:: What the task asks ::
Return each of the entries below precisely as it appears.

:: Stored items from a collection ::
++++++++++++++++++++
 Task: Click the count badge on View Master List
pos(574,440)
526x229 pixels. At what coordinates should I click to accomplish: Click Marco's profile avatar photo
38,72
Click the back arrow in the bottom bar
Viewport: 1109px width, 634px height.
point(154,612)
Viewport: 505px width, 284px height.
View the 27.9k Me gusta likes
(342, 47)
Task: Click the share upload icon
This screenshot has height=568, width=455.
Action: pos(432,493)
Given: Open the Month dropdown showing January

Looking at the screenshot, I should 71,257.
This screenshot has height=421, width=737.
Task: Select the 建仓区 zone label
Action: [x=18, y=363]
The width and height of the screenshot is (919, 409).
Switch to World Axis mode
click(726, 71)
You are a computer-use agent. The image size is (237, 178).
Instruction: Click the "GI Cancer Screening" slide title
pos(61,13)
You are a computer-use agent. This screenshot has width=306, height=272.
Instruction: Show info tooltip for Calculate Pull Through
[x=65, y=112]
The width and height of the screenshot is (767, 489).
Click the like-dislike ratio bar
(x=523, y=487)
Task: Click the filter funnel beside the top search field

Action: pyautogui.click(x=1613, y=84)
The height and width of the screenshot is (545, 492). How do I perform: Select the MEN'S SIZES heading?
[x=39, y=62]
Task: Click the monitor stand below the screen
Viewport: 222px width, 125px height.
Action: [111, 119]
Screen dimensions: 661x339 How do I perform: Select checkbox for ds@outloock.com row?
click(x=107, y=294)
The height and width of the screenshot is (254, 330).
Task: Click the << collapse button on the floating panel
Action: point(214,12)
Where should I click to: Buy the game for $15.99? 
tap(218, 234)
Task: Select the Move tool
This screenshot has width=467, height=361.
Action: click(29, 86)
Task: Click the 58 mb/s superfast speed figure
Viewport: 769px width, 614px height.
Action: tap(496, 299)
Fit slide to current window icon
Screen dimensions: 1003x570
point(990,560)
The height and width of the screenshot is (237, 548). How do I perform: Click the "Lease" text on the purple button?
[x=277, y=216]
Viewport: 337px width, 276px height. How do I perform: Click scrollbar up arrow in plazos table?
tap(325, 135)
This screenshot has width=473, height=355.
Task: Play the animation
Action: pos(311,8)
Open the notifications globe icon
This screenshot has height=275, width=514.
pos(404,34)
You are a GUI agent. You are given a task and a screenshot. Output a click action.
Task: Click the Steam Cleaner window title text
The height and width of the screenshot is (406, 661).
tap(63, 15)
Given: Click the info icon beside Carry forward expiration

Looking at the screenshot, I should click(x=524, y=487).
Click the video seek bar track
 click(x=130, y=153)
++++++++++++++++++++
:: Exercise answer ::
 Task: Click the count badge on View Master List
pos(574,440)
526x229 pixels. At what coordinates should I click to accomplish: Click Marco's profile avatar photo
38,72
Click the back arrow in the bottom bar
Viewport: 1109px width, 634px height.
point(154,612)
Viewport: 505px width, 284px height.
View the 27.9k Me gusta likes
(342, 47)
Task: Click the share upload icon
This screenshot has height=568, width=455.
Action: pos(432,493)
Given: Open the Month dropdown showing January

Looking at the screenshot, I should 71,257.
This screenshot has height=421, width=737.
Task: Select the 建仓区 zone label
Action: [x=18, y=363]
The width and height of the screenshot is (919, 409).
Switch to World Axis mode
click(726, 71)
You are a computer-use agent. The image size is (237, 178).
Instruction: Click the "GI Cancer Screening" slide title
pos(61,13)
You are a computer-use agent. This screenshot has width=306, height=272.
Instruction: Show info tooltip for Calculate Pull Through
[x=65, y=112]
The width and height of the screenshot is (767, 489).
Click the like-dislike ratio bar
(x=523, y=487)
Task: Click the filter funnel beside the top search field

Action: pyautogui.click(x=1613, y=84)
The height and width of the screenshot is (545, 492). How do I perform: Select the MEN'S SIZES heading?
[x=39, y=62]
Task: Click the monitor stand below the screen
Viewport: 222px width, 125px height.
Action: [111, 119]
Screen dimensions: 661x339 How do I perform: Select checkbox for ds@outloock.com row?
click(x=107, y=294)
The height and width of the screenshot is (254, 330).
Task: Click the << collapse button on the floating panel
Action: point(214,12)
Where should I click to: Buy the game for $15.99? 
tap(218, 234)
Task: Select the Move tool
This screenshot has width=467, height=361.
Action: click(29, 86)
Task: Click the 58 mb/s superfast speed figure
Viewport: 769px width, 614px height.
Action: tap(496, 299)
Fit slide to current window icon
Screen dimensions: 1003x570
point(990,560)
The height and width of the screenshot is (237, 548). How do I perform: Click the "Lease" text on the purple button?
[x=277, y=216]
Viewport: 337px width, 276px height. How do I perform: Click scrollbar up arrow in plazos table?
tap(325, 135)
This screenshot has width=473, height=355.
Task: Play the animation
Action: pos(311,8)
Open the notifications globe icon
This screenshot has height=275, width=514.
pos(404,34)
You are a GUI agent. You are given a task and a screenshot. Output a click action.
Task: Click the Steam Cleaner window title text
The height and width of the screenshot is (406, 661).
tap(63, 15)
Given: Click the info icon beside Carry forward expiration

Looking at the screenshot, I should click(x=524, y=487).
Click the video seek bar track
 click(x=130, y=153)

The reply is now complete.